%%

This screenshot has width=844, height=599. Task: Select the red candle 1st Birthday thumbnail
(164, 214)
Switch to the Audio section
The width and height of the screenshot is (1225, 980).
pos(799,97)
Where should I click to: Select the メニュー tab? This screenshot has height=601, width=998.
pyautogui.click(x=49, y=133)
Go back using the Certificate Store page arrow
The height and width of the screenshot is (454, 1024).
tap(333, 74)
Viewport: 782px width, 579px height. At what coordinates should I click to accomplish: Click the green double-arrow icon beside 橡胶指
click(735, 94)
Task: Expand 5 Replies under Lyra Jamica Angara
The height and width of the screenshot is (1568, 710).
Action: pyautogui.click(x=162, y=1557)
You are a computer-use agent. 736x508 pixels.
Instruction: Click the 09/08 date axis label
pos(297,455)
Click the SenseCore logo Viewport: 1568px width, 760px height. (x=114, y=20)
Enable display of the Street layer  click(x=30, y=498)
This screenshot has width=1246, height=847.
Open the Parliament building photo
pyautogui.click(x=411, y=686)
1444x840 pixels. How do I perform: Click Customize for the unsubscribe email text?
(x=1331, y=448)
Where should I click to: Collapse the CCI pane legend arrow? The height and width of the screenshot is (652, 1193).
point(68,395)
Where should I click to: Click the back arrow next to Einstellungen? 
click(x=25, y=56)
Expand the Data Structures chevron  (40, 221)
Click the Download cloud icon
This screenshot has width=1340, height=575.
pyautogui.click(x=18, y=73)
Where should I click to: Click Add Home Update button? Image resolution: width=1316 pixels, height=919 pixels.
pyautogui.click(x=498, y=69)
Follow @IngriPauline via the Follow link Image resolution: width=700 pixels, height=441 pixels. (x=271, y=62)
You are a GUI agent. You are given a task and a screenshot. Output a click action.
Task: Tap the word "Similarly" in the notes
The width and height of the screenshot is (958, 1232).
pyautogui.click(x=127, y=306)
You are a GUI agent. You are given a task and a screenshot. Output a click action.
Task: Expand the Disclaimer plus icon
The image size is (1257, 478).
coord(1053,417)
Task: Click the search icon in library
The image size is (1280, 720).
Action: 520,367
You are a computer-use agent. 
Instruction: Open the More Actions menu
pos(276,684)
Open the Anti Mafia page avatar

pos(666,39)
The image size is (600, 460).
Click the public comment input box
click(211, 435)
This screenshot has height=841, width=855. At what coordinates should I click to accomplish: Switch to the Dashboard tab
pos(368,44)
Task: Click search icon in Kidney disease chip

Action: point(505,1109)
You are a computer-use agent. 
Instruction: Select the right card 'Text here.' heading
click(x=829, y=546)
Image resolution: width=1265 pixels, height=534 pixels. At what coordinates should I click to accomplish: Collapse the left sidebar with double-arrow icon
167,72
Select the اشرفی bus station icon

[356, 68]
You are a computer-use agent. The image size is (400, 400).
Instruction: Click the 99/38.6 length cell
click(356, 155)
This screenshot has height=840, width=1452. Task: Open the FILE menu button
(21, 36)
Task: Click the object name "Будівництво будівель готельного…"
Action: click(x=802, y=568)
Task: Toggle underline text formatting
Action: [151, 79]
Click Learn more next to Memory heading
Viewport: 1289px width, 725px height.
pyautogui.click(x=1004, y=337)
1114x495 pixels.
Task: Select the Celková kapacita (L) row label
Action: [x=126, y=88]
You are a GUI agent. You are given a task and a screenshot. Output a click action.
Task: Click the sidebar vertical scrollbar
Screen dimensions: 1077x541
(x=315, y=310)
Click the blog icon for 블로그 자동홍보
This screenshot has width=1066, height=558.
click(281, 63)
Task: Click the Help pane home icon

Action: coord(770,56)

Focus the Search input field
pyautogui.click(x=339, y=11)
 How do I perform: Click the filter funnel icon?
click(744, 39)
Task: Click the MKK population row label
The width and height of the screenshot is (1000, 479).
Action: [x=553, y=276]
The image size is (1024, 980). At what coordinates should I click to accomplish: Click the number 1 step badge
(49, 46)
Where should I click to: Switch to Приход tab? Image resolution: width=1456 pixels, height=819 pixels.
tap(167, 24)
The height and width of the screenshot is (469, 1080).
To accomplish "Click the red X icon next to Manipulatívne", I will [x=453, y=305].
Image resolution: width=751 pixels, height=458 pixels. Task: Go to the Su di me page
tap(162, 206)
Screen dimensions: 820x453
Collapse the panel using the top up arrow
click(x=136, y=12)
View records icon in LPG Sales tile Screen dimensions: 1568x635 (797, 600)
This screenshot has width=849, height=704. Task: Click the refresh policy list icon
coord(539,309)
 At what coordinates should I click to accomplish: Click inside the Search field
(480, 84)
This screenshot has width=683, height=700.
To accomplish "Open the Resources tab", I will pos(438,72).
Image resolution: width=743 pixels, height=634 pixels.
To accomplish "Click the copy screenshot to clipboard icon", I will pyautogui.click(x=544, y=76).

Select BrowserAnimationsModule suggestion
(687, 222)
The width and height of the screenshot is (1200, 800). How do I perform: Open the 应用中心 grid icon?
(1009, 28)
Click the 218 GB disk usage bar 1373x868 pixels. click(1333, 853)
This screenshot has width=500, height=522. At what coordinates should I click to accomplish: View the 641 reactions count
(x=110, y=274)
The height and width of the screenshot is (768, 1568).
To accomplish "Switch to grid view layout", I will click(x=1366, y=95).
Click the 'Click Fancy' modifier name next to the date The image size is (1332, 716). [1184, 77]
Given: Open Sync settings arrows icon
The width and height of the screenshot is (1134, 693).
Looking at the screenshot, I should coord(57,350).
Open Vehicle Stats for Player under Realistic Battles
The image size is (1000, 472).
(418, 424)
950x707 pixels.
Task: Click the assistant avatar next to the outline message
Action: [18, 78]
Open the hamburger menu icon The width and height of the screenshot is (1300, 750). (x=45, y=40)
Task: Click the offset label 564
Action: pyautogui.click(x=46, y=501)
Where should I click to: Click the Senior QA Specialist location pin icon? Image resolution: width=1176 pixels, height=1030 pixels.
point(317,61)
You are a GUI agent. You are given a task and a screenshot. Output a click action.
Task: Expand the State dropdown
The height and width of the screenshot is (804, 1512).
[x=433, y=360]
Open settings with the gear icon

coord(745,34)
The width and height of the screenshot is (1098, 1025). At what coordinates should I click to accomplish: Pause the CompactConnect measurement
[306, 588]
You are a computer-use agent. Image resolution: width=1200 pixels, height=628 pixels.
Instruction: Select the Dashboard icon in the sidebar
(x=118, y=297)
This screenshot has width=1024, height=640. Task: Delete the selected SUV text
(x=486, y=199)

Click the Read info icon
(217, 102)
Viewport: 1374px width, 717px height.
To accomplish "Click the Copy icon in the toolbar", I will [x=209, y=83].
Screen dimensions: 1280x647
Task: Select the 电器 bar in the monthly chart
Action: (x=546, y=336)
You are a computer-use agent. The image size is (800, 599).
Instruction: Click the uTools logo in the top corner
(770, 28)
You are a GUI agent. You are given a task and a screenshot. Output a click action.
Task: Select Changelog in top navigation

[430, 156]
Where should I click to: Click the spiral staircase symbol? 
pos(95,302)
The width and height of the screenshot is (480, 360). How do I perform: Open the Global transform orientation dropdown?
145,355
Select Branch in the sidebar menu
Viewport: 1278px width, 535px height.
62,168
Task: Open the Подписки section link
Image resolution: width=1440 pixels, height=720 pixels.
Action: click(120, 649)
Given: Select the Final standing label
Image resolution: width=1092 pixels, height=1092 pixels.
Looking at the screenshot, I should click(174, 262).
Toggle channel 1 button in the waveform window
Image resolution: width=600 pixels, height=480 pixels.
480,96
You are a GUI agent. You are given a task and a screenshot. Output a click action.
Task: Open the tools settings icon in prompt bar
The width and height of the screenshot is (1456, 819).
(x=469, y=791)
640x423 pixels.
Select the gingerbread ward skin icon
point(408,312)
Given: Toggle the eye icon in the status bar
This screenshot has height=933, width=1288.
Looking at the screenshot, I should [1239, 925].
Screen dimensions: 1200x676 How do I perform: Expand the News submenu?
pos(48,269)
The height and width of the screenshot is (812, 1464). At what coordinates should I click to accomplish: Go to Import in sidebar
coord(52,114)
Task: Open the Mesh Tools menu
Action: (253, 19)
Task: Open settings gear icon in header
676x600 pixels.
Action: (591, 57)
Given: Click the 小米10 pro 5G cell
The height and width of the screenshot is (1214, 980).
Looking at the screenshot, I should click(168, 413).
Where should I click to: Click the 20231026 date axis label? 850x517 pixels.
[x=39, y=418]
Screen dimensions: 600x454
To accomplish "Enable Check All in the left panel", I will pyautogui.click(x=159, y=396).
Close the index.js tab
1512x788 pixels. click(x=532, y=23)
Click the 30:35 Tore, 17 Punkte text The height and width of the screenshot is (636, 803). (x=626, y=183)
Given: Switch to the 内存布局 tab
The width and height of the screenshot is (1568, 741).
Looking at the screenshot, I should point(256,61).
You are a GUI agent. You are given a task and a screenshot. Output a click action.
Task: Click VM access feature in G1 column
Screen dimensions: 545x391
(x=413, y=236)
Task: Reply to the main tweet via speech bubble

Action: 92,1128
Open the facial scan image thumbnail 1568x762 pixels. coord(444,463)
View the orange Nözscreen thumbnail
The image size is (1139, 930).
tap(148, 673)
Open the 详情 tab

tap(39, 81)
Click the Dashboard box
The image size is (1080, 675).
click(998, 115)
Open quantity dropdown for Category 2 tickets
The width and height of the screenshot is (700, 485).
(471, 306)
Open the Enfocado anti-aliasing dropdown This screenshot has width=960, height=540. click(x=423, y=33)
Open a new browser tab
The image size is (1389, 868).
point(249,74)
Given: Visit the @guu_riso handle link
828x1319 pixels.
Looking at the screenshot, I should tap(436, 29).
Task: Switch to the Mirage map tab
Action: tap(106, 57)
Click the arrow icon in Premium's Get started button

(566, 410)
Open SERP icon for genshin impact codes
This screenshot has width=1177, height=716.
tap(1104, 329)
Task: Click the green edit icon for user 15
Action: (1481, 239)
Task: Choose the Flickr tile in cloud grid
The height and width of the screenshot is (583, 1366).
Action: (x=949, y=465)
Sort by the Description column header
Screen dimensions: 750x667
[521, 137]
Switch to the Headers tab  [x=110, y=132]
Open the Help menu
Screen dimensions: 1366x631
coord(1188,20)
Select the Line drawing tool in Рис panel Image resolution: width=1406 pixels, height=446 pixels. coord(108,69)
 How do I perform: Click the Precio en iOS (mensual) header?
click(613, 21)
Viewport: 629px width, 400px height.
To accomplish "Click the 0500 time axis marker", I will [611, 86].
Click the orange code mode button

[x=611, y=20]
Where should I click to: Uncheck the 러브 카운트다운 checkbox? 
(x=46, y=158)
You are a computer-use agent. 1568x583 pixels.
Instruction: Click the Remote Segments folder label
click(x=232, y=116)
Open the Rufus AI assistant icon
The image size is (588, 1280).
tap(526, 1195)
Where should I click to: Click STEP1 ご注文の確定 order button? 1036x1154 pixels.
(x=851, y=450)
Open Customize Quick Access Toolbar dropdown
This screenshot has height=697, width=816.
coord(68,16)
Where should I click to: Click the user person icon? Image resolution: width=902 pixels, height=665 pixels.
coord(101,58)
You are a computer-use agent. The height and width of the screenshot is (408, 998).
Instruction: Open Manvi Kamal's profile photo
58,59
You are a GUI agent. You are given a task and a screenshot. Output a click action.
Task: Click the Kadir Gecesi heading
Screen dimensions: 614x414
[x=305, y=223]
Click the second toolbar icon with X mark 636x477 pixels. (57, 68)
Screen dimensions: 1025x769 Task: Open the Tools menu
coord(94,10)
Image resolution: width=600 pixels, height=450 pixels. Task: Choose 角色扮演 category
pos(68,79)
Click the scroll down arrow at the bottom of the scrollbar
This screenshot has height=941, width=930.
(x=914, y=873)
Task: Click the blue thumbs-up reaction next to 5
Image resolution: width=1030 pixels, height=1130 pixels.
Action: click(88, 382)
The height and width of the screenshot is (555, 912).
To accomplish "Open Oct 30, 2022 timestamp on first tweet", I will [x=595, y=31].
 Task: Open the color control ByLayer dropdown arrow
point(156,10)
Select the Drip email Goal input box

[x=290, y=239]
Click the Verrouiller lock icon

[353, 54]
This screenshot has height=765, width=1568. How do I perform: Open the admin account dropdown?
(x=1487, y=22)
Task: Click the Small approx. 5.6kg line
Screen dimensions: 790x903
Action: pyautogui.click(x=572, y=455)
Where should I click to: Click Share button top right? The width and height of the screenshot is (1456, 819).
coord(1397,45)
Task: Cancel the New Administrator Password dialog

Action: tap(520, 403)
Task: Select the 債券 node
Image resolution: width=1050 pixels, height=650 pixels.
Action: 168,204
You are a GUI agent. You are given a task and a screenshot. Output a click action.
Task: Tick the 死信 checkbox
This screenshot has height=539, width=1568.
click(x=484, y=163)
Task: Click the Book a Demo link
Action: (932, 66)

%%

* What to produce
After locating the line holding "The image size is (1024, 980)." above, output exactly that line and every line after it through the line holding "The height and width of the screenshot is (469, 1080).". Include nothing else.

* Written solution
The image size is (1024, 980). At what coordinates should I click to accomplish: Click the number 1 step badge
(49, 46)
Where should I click to: Switch to Приход tab? Image resolution: width=1456 pixels, height=819 pixels.
tap(167, 24)
The height and width of the screenshot is (469, 1080).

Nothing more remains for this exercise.